# THE EXERCISE:
Turn the items below into a JSON list of strings, with one string for each line and no entries for blank lines.
>>>
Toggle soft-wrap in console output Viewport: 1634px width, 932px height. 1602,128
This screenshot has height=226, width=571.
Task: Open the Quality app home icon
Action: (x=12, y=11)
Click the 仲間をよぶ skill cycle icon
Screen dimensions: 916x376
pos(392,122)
<<<
# FULL SOLUTION:
[
  "Toggle soft-wrap in console output Viewport: 1634px width, 932px height. 1602,128",
  "This screenshot has height=226, width=571.",
  "Task: Open the Quality app home icon",
  "Action: (x=12, y=11)",
  "Click the 仲間をよぶ skill cycle icon",
  "Screen dimensions: 916x376",
  "pos(392,122)"
]